Detecting Zero Day Malware – Plugging the Gaps in Endpoint Security

This is the second in a series of how Triumfant helps plug gaps in your endpoint security defense-in-depth strategy.  In this entry I will address the detection and remediation of zero day malware and the other attacks that traditional antivirus software does not see.

You do not need me to give you the hard facts on how many attacks evade traditional antivirus software, as the evidence and statistics are everywhere.  Clearly a new method for detecting malicious activity is required and we believe that Triumfant provides that method.  Triumfant sees what other defensive software cannot because it is the only software that uses granular change detection to spot malicious activity and; therefore, requires no prior knowledge or catalogued signature of an attack to detect it.  Let me explain.

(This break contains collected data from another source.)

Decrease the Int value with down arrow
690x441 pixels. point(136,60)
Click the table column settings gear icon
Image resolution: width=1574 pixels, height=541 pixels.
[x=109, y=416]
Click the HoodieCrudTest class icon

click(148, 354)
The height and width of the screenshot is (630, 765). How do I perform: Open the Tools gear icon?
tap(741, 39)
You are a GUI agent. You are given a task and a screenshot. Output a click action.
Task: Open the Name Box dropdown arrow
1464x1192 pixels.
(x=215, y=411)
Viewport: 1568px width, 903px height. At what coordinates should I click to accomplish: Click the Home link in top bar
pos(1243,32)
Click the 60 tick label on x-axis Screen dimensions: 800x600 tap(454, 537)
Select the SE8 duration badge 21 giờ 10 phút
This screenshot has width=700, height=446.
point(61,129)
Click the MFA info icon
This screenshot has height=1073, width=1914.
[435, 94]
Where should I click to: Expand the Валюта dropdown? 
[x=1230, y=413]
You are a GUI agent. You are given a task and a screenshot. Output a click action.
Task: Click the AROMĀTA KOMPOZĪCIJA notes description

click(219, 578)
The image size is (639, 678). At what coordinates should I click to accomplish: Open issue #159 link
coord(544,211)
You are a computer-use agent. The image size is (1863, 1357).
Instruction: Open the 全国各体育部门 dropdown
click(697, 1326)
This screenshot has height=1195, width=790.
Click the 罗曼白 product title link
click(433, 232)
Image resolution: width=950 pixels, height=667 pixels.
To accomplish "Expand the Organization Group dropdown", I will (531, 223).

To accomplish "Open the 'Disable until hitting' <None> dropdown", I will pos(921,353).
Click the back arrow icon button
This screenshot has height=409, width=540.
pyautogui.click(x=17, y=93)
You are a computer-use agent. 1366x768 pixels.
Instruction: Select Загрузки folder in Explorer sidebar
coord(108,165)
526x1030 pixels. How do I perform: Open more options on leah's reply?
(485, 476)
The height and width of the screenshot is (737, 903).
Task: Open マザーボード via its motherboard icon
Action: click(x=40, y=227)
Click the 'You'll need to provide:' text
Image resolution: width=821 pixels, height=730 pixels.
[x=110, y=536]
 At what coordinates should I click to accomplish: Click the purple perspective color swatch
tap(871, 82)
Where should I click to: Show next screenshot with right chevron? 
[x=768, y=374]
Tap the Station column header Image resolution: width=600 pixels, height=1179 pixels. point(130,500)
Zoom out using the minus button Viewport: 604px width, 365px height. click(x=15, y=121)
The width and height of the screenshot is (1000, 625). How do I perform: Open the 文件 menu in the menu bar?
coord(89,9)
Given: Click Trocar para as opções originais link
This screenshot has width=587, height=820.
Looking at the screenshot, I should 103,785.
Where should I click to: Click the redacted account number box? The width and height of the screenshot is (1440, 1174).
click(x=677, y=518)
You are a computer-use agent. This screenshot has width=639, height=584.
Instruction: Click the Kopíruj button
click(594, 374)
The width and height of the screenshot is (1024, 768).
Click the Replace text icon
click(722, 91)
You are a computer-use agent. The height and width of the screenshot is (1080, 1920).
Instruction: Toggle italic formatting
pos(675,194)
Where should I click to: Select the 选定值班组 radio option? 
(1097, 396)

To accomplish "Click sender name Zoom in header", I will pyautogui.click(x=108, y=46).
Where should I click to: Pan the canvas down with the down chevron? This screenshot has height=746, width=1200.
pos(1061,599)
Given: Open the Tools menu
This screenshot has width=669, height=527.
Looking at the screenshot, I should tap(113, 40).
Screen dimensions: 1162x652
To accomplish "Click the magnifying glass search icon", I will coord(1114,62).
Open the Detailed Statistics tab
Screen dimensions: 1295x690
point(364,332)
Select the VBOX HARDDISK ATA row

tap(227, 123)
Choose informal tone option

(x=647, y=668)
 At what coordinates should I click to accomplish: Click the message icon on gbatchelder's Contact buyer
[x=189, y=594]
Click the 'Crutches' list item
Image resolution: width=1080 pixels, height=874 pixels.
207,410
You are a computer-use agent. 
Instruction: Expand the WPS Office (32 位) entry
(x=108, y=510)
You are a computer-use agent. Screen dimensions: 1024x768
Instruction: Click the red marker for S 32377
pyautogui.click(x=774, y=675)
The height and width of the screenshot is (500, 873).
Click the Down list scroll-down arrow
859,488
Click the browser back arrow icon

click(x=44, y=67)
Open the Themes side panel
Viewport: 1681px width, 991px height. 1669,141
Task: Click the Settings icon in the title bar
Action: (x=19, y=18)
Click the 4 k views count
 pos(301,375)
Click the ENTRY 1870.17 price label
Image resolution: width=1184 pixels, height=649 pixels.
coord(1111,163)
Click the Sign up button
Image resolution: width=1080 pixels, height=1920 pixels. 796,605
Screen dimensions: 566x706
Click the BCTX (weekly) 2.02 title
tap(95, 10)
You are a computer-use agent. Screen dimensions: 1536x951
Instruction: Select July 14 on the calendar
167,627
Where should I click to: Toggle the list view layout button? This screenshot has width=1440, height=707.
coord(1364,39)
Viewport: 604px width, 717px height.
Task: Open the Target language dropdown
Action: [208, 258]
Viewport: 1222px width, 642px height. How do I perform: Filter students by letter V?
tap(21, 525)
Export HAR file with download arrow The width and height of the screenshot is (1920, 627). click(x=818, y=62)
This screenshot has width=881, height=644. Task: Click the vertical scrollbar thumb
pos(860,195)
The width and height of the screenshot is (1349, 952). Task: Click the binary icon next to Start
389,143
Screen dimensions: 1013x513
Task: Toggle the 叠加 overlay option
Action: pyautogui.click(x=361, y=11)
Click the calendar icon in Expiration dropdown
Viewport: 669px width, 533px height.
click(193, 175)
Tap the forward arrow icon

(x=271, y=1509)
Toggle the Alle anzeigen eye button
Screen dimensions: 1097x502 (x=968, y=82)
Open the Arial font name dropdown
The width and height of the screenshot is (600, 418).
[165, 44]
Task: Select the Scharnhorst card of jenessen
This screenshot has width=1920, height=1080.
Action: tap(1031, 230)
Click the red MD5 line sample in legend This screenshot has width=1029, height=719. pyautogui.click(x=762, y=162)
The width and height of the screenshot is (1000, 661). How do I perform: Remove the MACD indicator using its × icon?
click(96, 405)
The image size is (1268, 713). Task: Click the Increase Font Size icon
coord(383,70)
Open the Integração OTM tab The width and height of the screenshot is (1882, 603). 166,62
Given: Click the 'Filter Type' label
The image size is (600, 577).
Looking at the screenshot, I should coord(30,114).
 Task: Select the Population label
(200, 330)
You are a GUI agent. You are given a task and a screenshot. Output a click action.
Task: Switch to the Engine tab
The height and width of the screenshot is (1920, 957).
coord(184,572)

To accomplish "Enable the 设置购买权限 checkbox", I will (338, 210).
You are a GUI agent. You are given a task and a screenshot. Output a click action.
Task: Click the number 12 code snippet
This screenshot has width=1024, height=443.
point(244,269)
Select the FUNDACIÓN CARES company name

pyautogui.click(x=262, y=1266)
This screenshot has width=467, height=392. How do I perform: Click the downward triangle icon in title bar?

Triumfant scans every endpoint computer for over 200,000 attributes including registry values, physical device settings and even memory tables.  These attributes are loaded onto our server where they feed our analytical model that continually analyzes these scans to detect unexpected changes (anomalies) or unexpected conditions (non-compliance with explicit policies) on a given computer.  When these unexpected changes follow the patterns of malicious activity such as unusual auto-start methods, stealth techniques such as those used by root kits, or unusual firewall exceptions, we create an alert and begin an automated analysis process to provide security administrators the information they need to make a final determination. The information and remediation for the attack is captured in something we call a filter, which you can then apply to all endpoint machines in your population to detect and remediate all occurrences of the attack.  

No signature or prior knowledge is required. This means that attacks won’t sneak through because signature files are not up to date or the new attack is a variant of an existing signature. Because Triumfant detects even the most seemingly harmless changes in endpoint computers, it can see indicators of even the most well disguised attacks. For example, we detect attacks that replace an executable with malicious code of the same name and size. If you are attacked, there is no lag between when you report the attack and a signature is produced and that new signature is pushed out to all of your endpoints (which could be weeks). Triumfant synthesizes a remediation on the spot, enabling incident response in near real time.    

In summary, Triumfant uses change detection at the most granular level to look for indicators of malicious activity.  Because it requires no known signatures or prior knowledge of any attack, it is able to spot and repair zero day malware and variants of known attacks. I invite you to check the statistics on the failure rate of traditional signature based antivirus software for yourself, and the value of Triumfant’s capabilities will be apparent.